The Homework Machine

It’s only been a few years since I finally was able to walk away from a book. I’ve always been a finish it at all costs kind of reader.  So, I’ve always been pretty tough on my students in that respect.  I don’t let them stop reading any book that bores them.  Attention spans are very short these days, and many children have the idea that they can just stop doing something just because they feel like it.  So in order to quit reading a book, a student of mine has to have a pretty serious chat with me.

Last year one of my top students and dedicated readers came up to me and asked if he could quit reading this book.  He wrote me a really well done letter explaining how boring it was and how nothing particularly happened and he just wasn’t interested.  I let him stop.

So I didn’t have very high expectations coming into this.  It wasn’t bad, but I can see his point.  The book is written with multiple narrators – it switched back and forth every few paragraphs, which I’m guessing will be very hard to follow for some readers.  There is a nice clear bold heading when we switch, but it’s easy to skim past that.  While we mainly hear from five people (four students and their teacher), others come and go requiring even more focus on the part of the reader.

The basic premise is that these kids start using a homework machine.  They hang out even though they’d never be friends otherwise (very Breakfast Club if you ask me).  One of them learns chess, and then there are some sections on chess strategies that I’d guess are probably completely mind-numbing to kids.  People become suspicious of our small group of friends and they are caught.  All of this is done with an incredible lack of suspense.  Because the book starts with them being caught, you already know what’s going to happen, so there’s nothing really driving you to go on, unless you really care about the characters.  And since you move back and forth between them so much, and they are clearly types, you just don’t care that much.

This is also a book that raises the question of stranger danger, but the kids handle it in a very irresponsible way.  This is absolutely something you would want to address with your students or children.  While the kids are involved with the homework machine, several of them are contacted online by a stranger who asks them to get in touch with him.  He knows details of their personal lives.  He even calls one.  A man approaches one of the girls while she is biking home and they assume it’s this same man.  The children talk about how they were going to tell someone, but they never do.  One of the students is clearly aware of the possible danger because he says he doesn’t respond to the guy because he might be a child molester.  It’s really scary to me that none of the students involved told an adult, and most of the time they didn’t even tell each other.  If anything like this happened in real life, I would hope that kids would understand that they absolutely must tell an adult and get help. In the end, he turns out to be harmless, but that might even bother me more. How often is it that an adult who is stalking you online, knows details of your personal life, calls you at home and follows you in person is really someone safe?
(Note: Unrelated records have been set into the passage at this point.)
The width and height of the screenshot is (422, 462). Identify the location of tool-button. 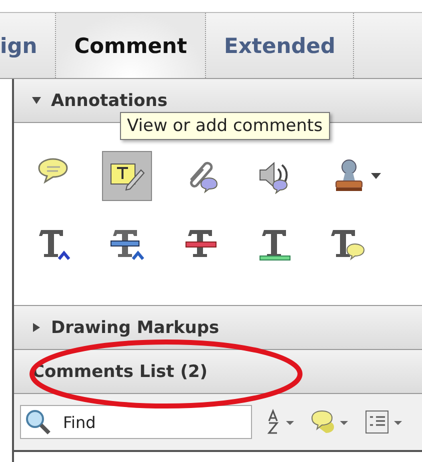
(127, 176).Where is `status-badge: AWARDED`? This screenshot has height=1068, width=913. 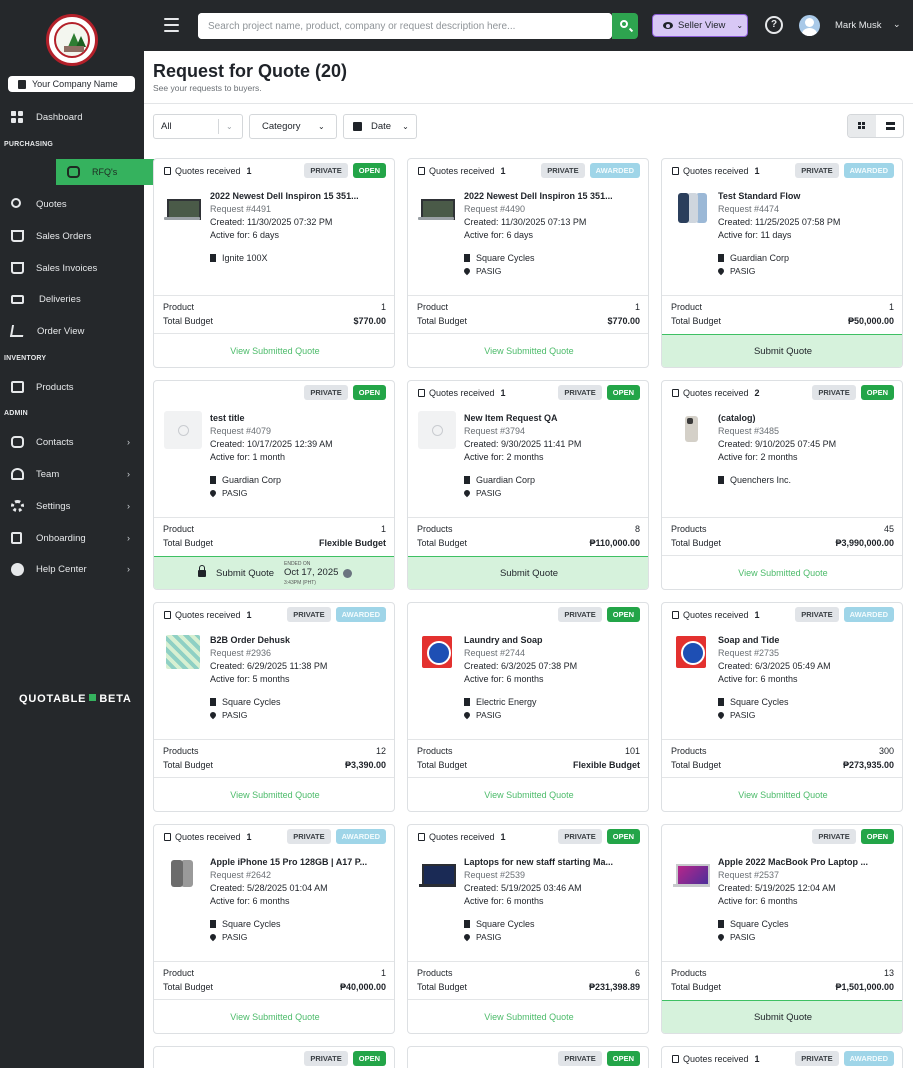 status-badge: AWARDED is located at coordinates (360, 836).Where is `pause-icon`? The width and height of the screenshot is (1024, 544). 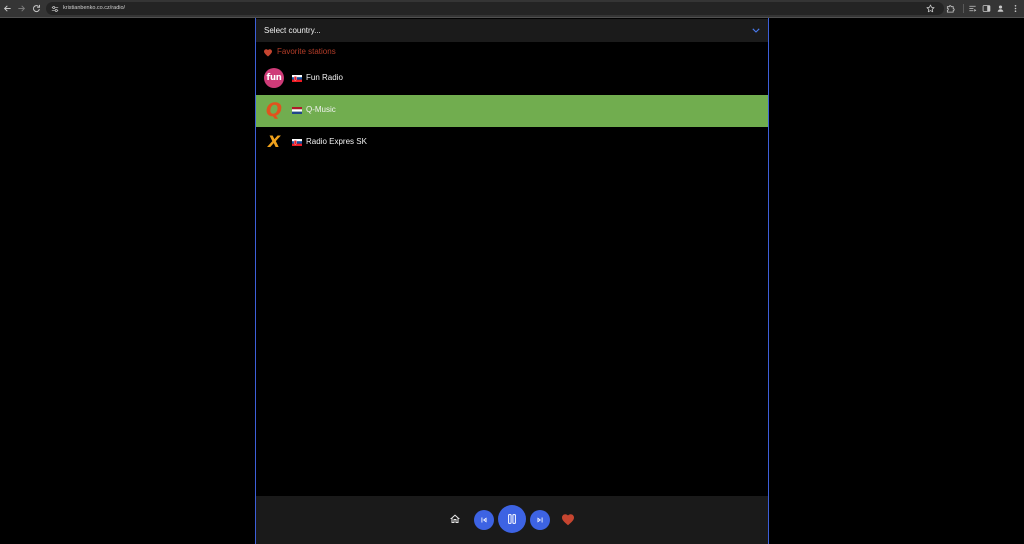 pause-icon is located at coordinates (512, 519). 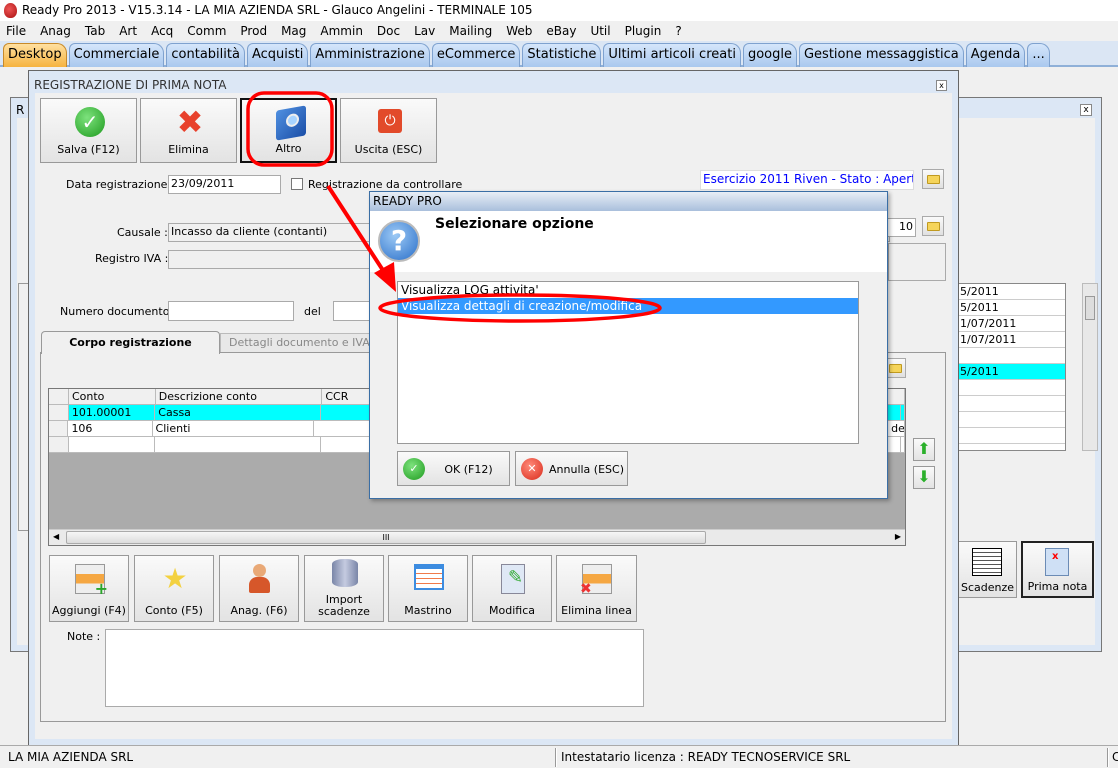 What do you see at coordinates (385, 277) in the screenshot?
I see `annotation-arrowhead` at bounding box center [385, 277].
Also, this is book is pretty light in tone, the cover is cheerful and fun. Except then a character’s father is killed in a war. It’s pretty incongruous and doesn’t seem to serve any real purpose. I’m not sure why it was thrown in.

Sex, Nudity, Dating – There is the above mentioned reference to a child molester. A character gets her belly button pierced. Two characters end up dating and hold hands.
Profanity – “darn,” “jerk,” “sucks,” “heck,” “load of bull,”
Death, Violence and Gore – The police chief explains how a gambler was forced to parachute into the canyon and almost died. Miss Rasmussen tells how students used to be hit on the knuckles with a ruler in school. We learn that catapults could be used to fling dead bodies at the enemy. When Ronnie asks Sam about why he’s hanging out with Brenton, he threatens to bust his head open.  Judy’s family talks at dinner about moral issues including when is it okay to attack someone with a baseball bat.  Kelsey tells how she saw her father get hit by a snowmobile and die.  Sam’s father is sent to war. He tells people “my dad is going to shoot guys.” Sam asks his father if he’s shot anyone yet.  Sam’s father is killed in the war. They tell how the vehicle he was in was ambushed. They talk about his remains being sent home.
Drugs, Alcohol and Smoking – Judy talks about how her mother became addicted to smoking and how she later quit when she was pregnant.
Frightening or Intense Things – Since this book is fairly current, Sam’s dad is killed in the Middle East.  For children of our servicemen and women this book might really trigger some serious worries and fears. The strange man who keeps contacting the children may bother some readers.